Pam’s Pictorama Post: Luckily for me someone thought this was Felix and posted it on eBay where I snatched it up immediately. I believe this little change purse (obviously much beloved by one or several children over its lifetime) is Norokuro, the Japanese cat/dog character of early comic fame there. I have written about Norokuro a few times before when speculating on a celluloid toy (in the post found here, Norakuro, the Japanese Felix? and Pam Toy Post) and someday would love to find a stuffed toy one if such a thing exists – I have seen no evidence of that however. While searching for such a thing I did come across this photo of a larger than life one from an exhibition of his creator’s work, Suiho Tagawa, at a museum in Koto City, shown below. That guy reminds me of the giant Dean’s Mickey Mouse we have in our bedroom, but is a bit disappointing somehow. I am hoping for a more cuddly version to turn up.

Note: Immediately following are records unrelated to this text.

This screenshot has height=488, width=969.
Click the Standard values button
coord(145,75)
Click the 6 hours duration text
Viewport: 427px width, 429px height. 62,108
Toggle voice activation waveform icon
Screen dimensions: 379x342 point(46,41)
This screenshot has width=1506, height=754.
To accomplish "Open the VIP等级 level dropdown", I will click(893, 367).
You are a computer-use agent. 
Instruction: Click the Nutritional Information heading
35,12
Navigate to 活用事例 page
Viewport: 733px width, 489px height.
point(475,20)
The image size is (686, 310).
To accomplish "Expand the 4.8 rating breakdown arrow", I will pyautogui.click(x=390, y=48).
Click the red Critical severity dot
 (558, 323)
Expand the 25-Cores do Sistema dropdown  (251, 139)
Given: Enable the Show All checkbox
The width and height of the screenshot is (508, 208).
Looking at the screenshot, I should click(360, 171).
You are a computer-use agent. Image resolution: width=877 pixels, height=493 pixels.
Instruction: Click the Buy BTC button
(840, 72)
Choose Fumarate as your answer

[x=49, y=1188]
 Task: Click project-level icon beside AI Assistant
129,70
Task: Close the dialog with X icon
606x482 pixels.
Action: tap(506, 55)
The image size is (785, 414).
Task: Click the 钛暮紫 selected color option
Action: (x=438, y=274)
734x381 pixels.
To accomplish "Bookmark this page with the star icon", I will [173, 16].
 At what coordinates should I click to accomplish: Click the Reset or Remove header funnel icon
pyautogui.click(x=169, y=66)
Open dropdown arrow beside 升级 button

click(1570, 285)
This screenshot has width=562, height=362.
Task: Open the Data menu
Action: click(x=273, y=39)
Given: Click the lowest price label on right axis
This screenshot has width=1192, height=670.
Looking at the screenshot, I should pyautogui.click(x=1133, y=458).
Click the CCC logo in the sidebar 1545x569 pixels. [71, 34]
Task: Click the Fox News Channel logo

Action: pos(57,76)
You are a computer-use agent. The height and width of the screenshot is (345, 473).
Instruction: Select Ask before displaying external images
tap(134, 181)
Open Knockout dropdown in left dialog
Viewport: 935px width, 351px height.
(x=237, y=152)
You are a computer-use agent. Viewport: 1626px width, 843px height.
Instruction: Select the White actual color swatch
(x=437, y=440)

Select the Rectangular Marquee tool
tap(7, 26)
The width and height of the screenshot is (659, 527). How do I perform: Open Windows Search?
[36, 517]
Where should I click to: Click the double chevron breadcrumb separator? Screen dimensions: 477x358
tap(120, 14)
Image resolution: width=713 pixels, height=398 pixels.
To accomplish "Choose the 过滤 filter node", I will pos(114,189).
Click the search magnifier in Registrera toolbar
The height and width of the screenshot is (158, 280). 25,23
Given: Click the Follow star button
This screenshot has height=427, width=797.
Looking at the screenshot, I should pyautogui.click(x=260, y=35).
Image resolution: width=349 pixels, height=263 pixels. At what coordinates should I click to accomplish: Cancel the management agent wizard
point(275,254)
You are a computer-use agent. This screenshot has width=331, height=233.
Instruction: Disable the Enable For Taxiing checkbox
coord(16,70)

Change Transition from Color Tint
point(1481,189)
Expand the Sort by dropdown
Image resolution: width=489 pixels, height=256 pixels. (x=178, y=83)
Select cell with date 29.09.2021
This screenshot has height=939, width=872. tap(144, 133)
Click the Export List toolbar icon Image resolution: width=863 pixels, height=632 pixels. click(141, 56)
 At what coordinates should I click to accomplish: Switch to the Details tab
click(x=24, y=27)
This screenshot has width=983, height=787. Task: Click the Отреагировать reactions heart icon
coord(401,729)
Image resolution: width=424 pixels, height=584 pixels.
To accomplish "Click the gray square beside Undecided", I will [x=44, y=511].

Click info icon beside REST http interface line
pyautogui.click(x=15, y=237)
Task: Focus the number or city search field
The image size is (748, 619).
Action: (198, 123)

Meanwhile, this worn little nubbin of a toy change purse is splendid. I am not certain, but I think his eyes moved originally and the zipper is designed so it looks like a large, toothy, grinning mouth. It is quite small – wasn’t holding much change and a bill would have to be folded some, although I confess I know nothing of Japanese currency at the time and maybe it was more adequate than I think. The inside is surprisingly untouched and new looking, the same blue as the back shown below, with a small tag that reads Chase Japan in English. He is well designed in my opinion. And, quite simply put, I would have been nuts about this as a kid, utterly delighted to own him.
I have dim memories of owning less remarkable change purses as a child. This one tugs at my memory and vague, tactile but indistinct memories of mid-sixties versions of my own rise up. I know I had a bright blue cloth change purse in the shape of an animal of some sort, but there were plastic ones too, long lost to time and evidently memory as well. Strange, when I think about it, that change purses are so interesting to children considering that money doesn’t yet have real meaning, and not to mention that during my childhood the ownership of them would have largely excluded boys. Somehow though, if you had one of these with a few coins in your pocket you felt like you had the world on a string!
Pam’s Pictorama Toy Post: While this blog is aptly named Pam’s Pictorama it is never jollier here at Pictorama than the days I get to post about a new toy. As I have repeatedly reminded my ongoing readership, this apartment is small and to some degree I try to minimize acquisition so we aren’t crushed by actual mountains of objects and books (albeit really cool stuff) like the proverbial Collier Brothers. Having said that, realistically, thrilling three dimensional objects like this puppet, are added judiciously to the Pictorama collection ongoing.
This is the second puppet to join my collection. The first was featured in an early post, Handy Felix. The new puppet is larger and clearly produced by an entirely different maker, the earlier one possibly a product of the East London Toy Factory, Ltd., a post that has garnered much interest. However, like virtually every single toy I own he is without label or marking of any kind.
I have no idea of this fellow hails from Great Britain or the United States (or elsewhere I suppose). There is something about his appearance that makes me think that he was made in the United States, but it has been pointed out that occasionally I apply a certain amount of imagination to my figuring on these issues.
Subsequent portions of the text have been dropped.